• _TEXTO DE LECTURA_:
Jorge Fernández Díaz, en la entrega de la Pluma de Honor de la Academia de Periodismo
(Foto/La Nación)
Me honra mucho esta Pluma de Honor, que me entregan algunos de los más prestigiosos periodistas de este país. Principalmente, agradezco a Joaquín Morales Solá, maestro y amigo, y presidente de la Academia Nacional de Periodismo. Muchas gracias también al diario LA NACION y a Radio Mitre, que son mi hogar, y que me permiten desarrollar con libertad
absoluta mi profesión y experimentar cosas nuevas. También me pone muy contento recibir esta distinción en el mismo acto en que se premia a Leila Guerriero, con quien nos une una larga amistad y además una voluntad de estilo, una vocación según la cual el periodismo puede a veces aspirar al arte.

• _EXTRACTO DE DATOS_:
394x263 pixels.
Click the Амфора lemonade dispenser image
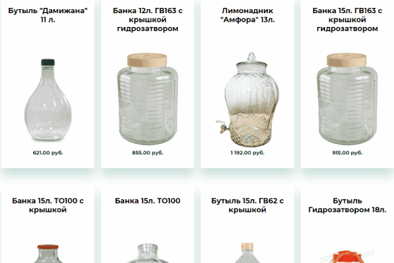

• _CONSIGNA_: Según el discurso de la Pluma de Honor, ¿quién preside la Academia Nacional de Periodismo? El listado no hace falta para resolver la consigna.

• _RESPUESTA_: Joaquín Morales Solá.